I ought, I really ought, to be horrified at the speed of urban growth in Shanghai. I’m quite sure that concreting over big bits of the planet doesn’t really fit in with one planet living.

But I’m really feeling prepared to overlook my concerns because while the Chinese have been at the whole megacity-in-a-few-decades project, they’ve also managed to engineer an off-ramp that looks extraordinary in the day time, a giant curly-wurly liquorice catherine wheel-construction bringing the roadway down from bridge height to ground level within a remarkably small space. Roads fly off from it in every direction. Am I getting carried away if I say I’m reminded of the ribbon component of rhythmic gymnastics, frozen in concrete form?

Well, I’m not leaving off just yet, because even better than the Nanpu Bridge off-ramp in the daytime is the Nanpu Bridge off-ramp in the night time.

You see, it lights up.

The Nanpu Bridge off ramp, illuminated at night. Photo by jijis [CC BY 2.0] via this flickr page
The Nanpu Bridge off ramp, illuminated at night. Photo by jijis [CC BY-NC-ND 2.0] via this flickr page

Ta-da!

And that’s what I saw on Supersized Earth. So I’ve been doing some reading up on it.

It’s illuminated by a remarkable installation of rainbow-coloured LED lights (4,000 of them in fact), which run all the way across the main bridge and then right round (and round and round) the off ramp. With the lights of the traffic on the road all on the move too, adding to the light patterns, it’s an utterly mesmerising sight.

If I’m to believe the internet (which isn’t always the wisest course of action, but I’m fairly sure what I’m about to tell you is above board), the LED lighting of the bridge and off-ramp was undertaken for the Expo 2010 Shanghai China, by a company called Inventronics. It has a press release about the work, curiously illustrated with a picture of the Nanpu Bridge off-ramp at night…without the LED lighting, presumably taken before the project was completed.

Well, Inventronics might not want to share the fruits of its labour with the world, but I’m going to.

Imagine if a few more flyovers or grade-separated motorway junctions had lighting designs as interesting as this? How much nicer might the urban environment be?

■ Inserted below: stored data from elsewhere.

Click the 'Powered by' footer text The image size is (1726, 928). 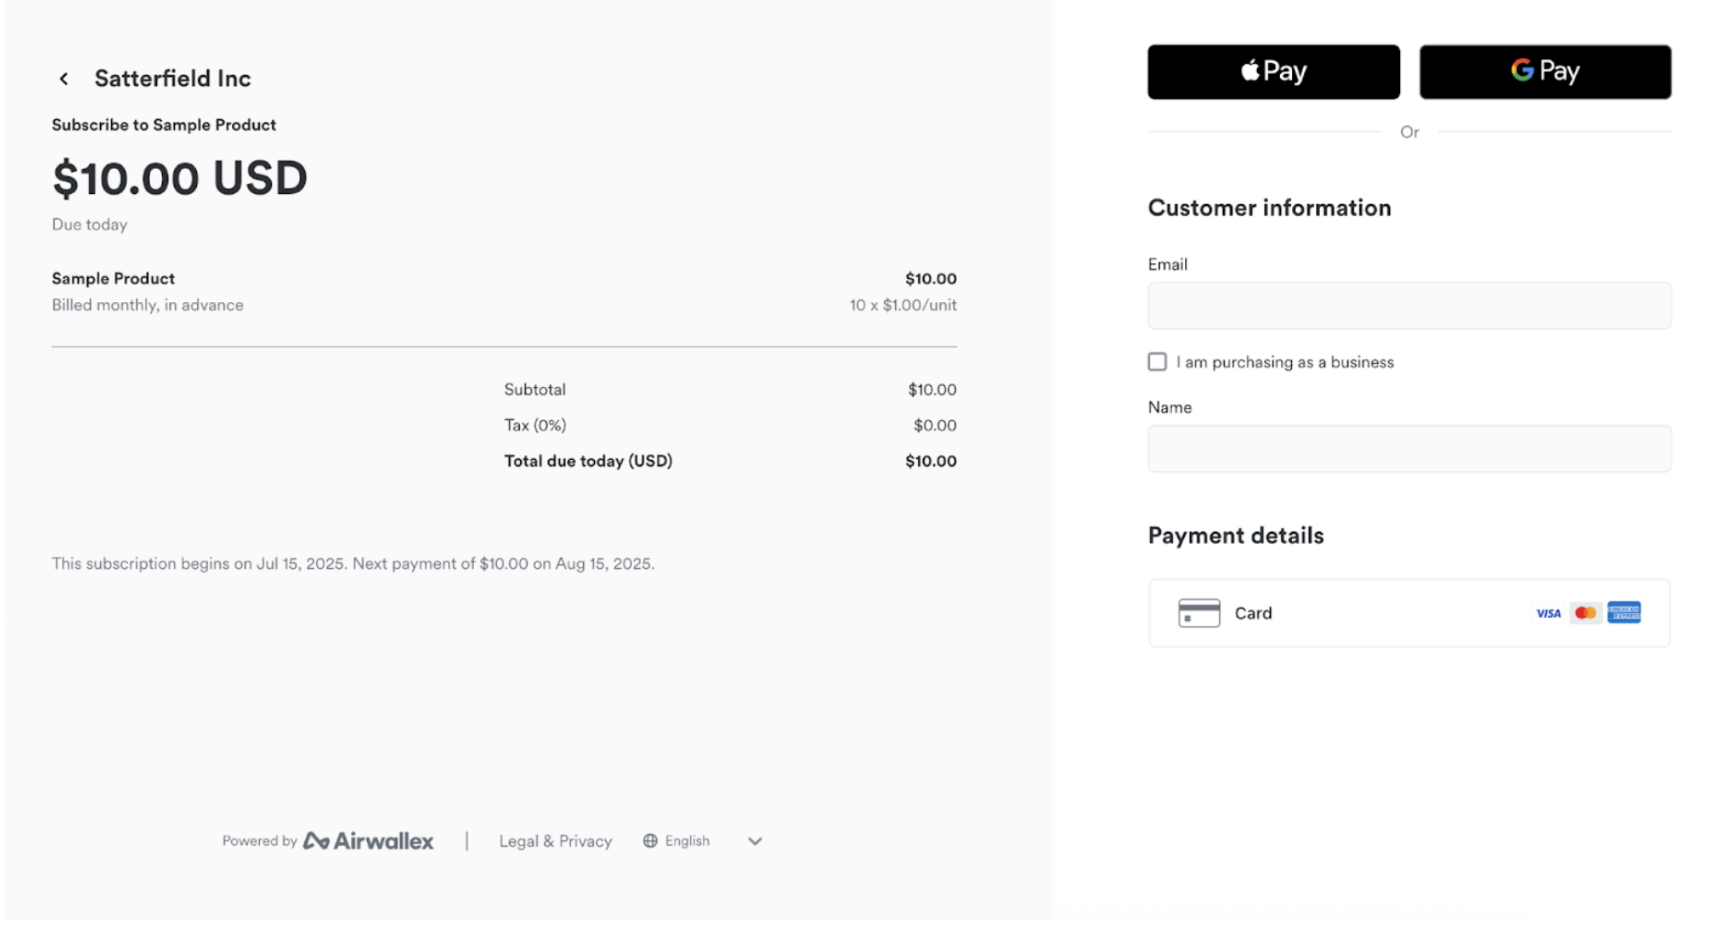(259, 841)
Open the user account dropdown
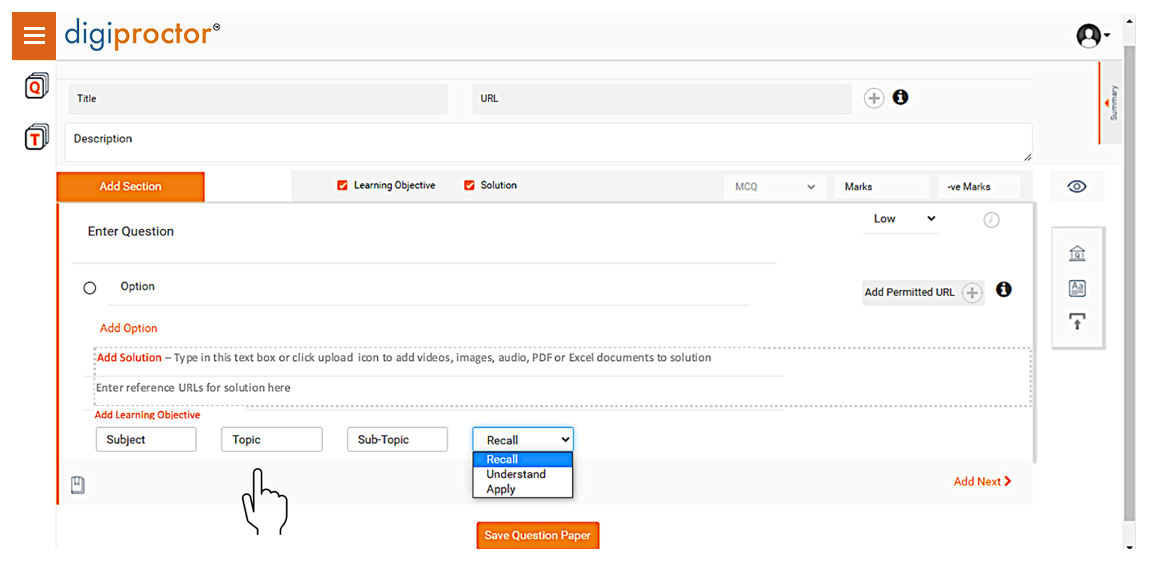The height and width of the screenshot is (568, 1151). pos(1092,36)
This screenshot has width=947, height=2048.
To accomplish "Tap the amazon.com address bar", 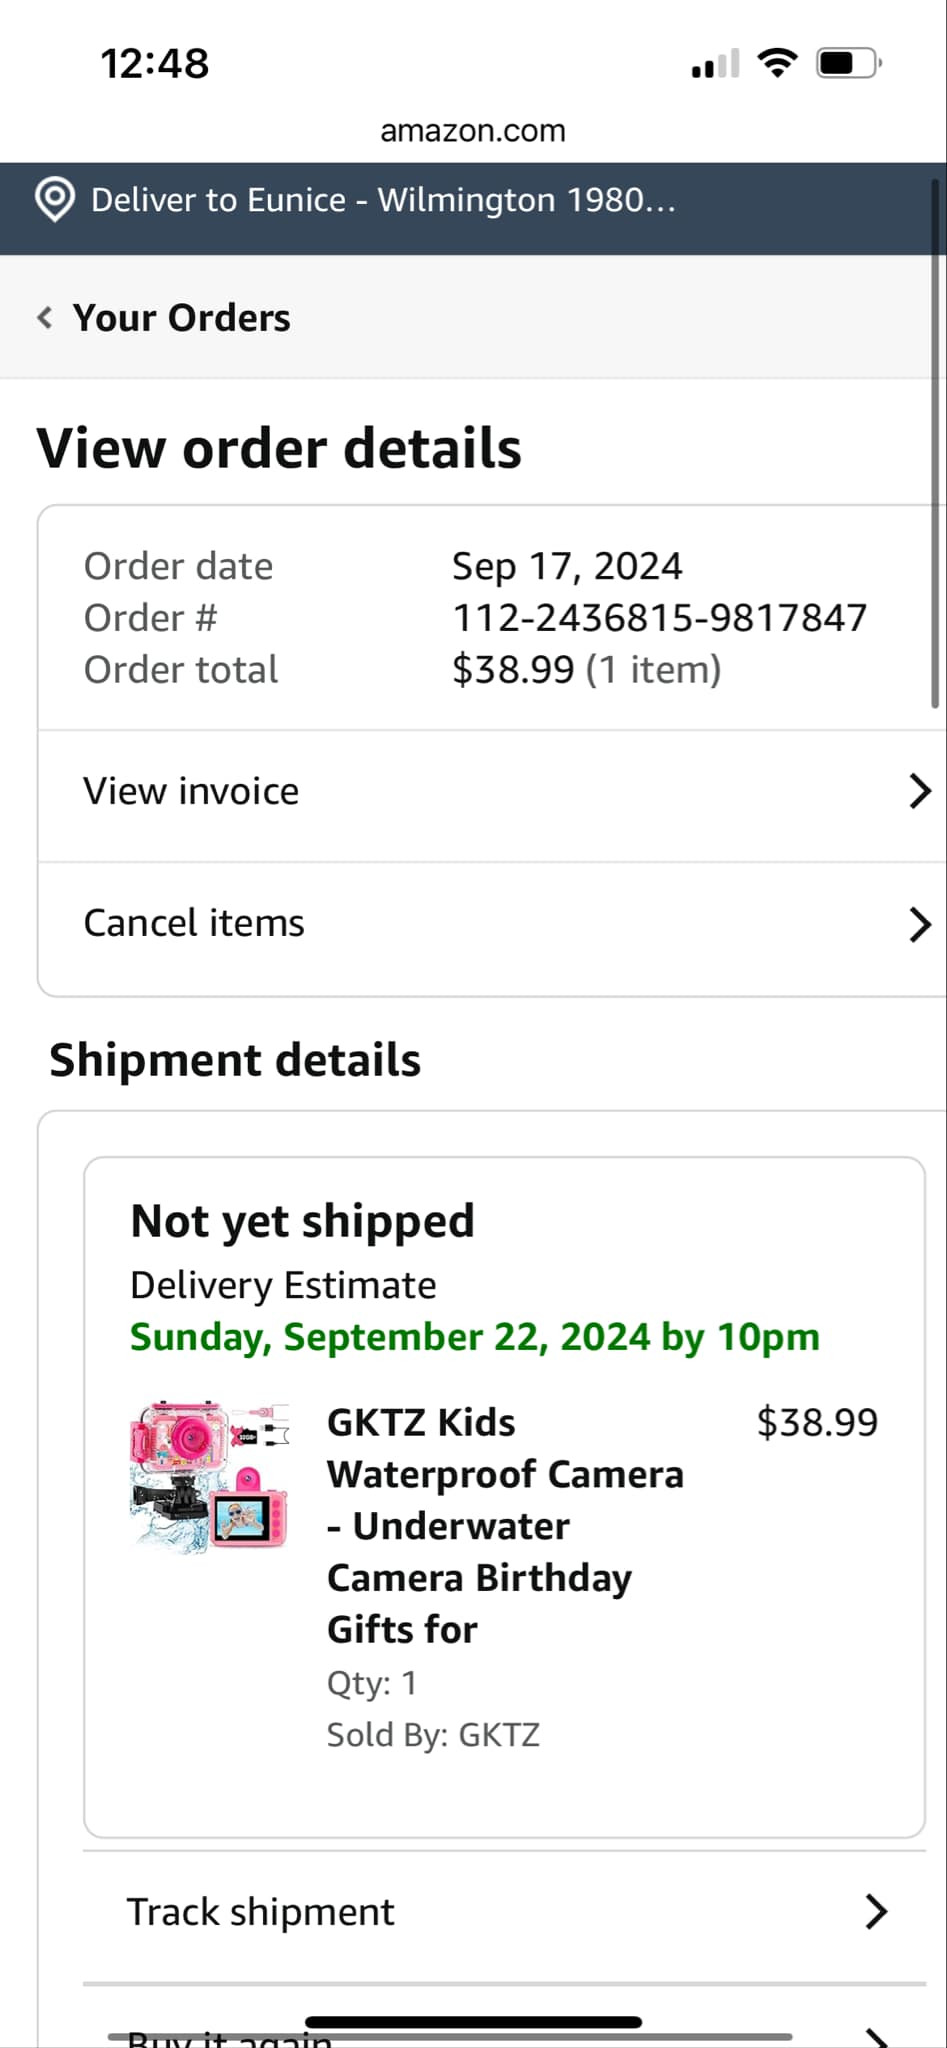I will tap(473, 130).
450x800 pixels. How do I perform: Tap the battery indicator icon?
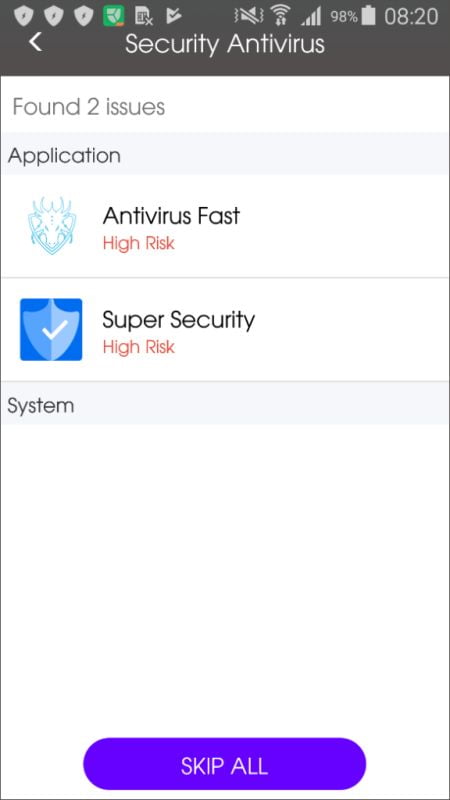[368, 17]

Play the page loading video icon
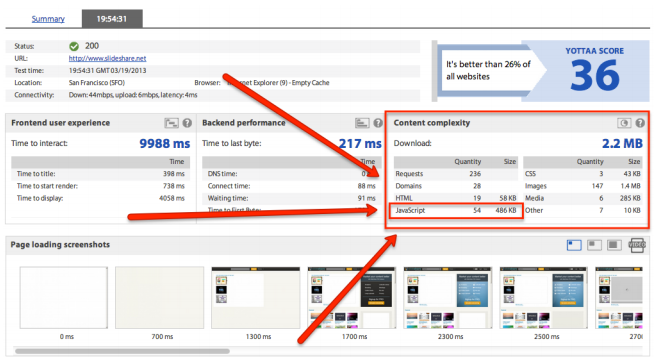coord(637,245)
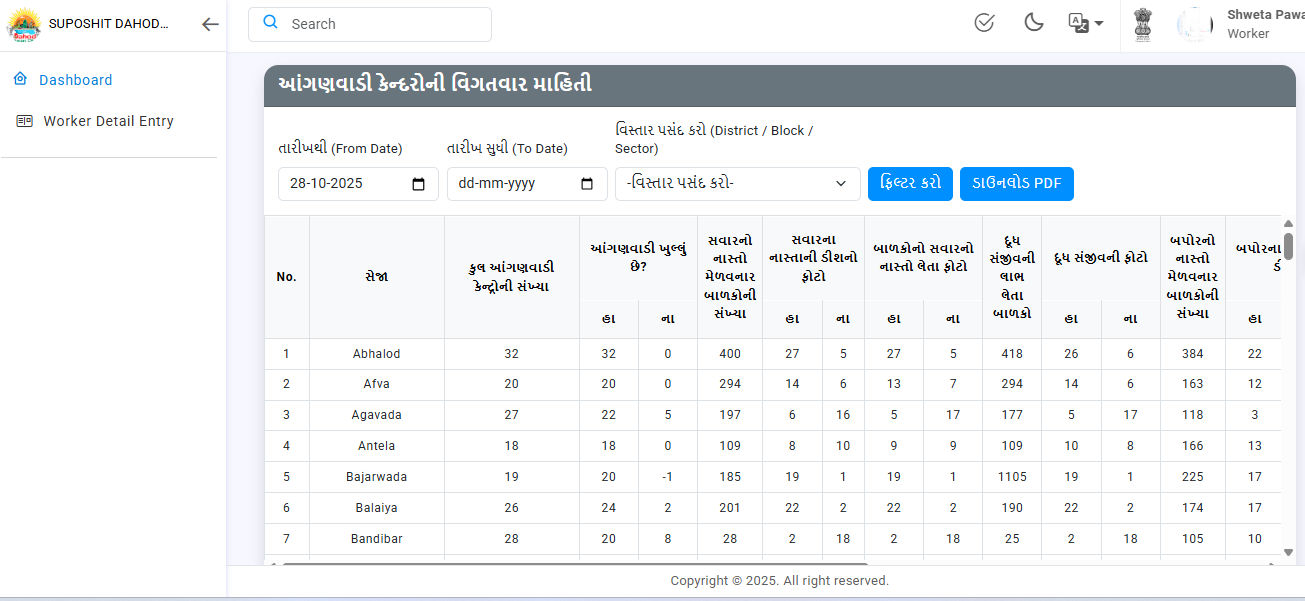Click the To Date input field
This screenshot has width=1305, height=601.
[x=510, y=184]
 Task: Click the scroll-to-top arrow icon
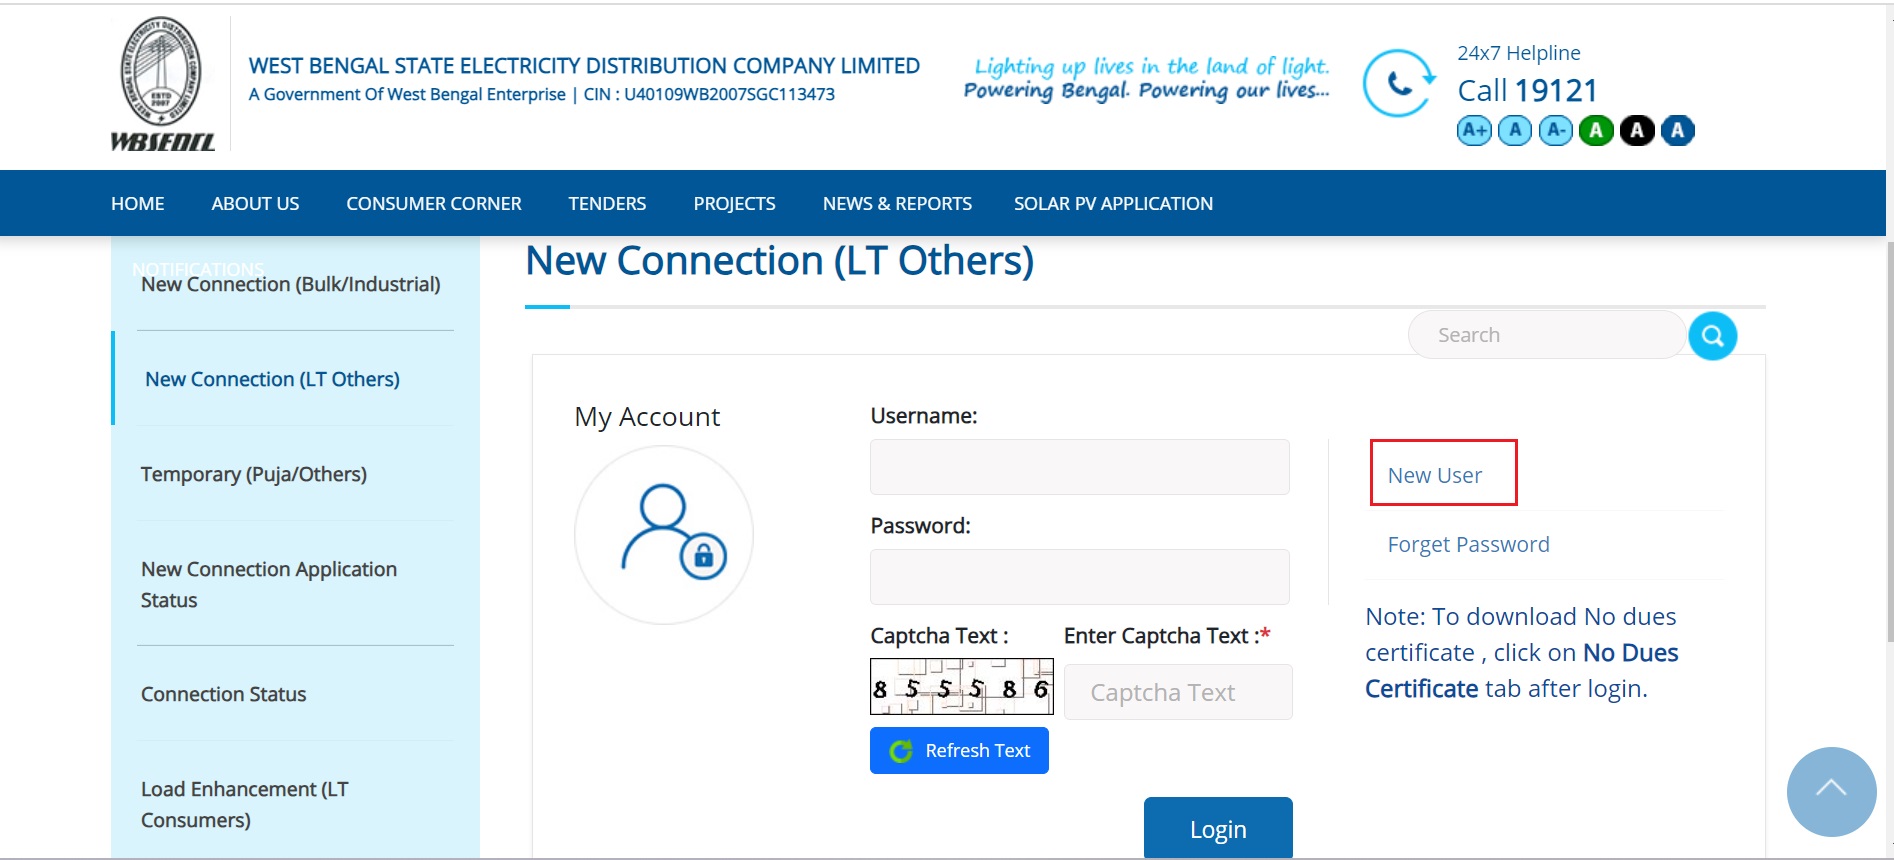click(1830, 791)
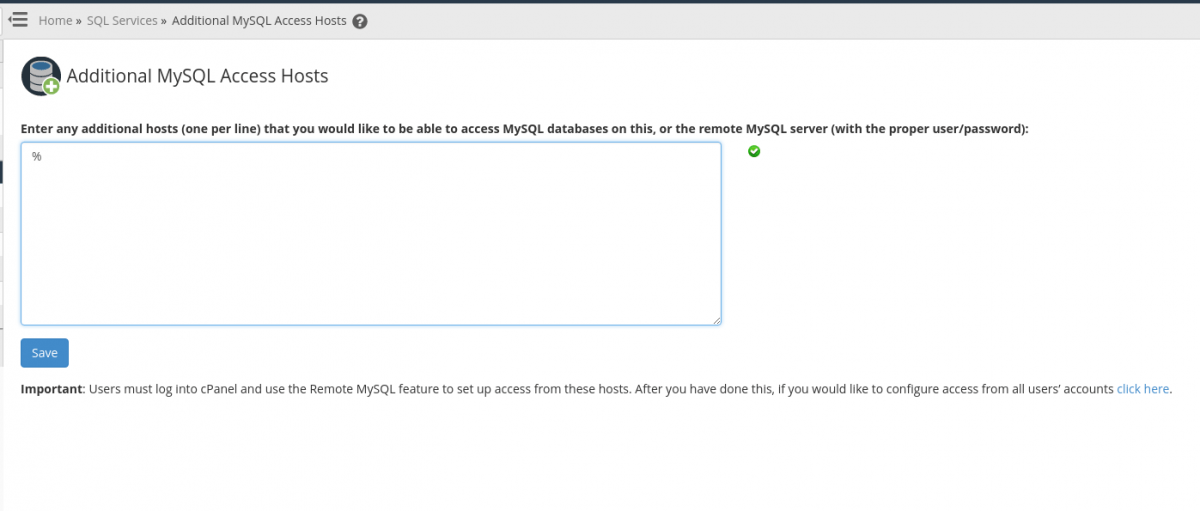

I know floodlighting is bad for astronomy (not least because I have a telescope and enjoy a bit of a look at the planets in a nice dark sky), but decent lighting design can ensure that light shines down, not up (allowing me and all the other proper astronomers to carry on observing). And I know that strictly, it’s a waste of electricity to light up things for no other reason than to make them look pretty. But I’m torn between my desire for everyone to live more sustainably and my desire for more gorgeousness like the above. And LEDs are pretty low power, aren’t they?

You see, the thing is this. I wonder what it would look like if we installed a few thousand multi-coloured LEDs on Spaghetti Junction in Birmingham. I used to live nearby, and if anywhere needs a bit of glamming up, it’s there. Just imagine…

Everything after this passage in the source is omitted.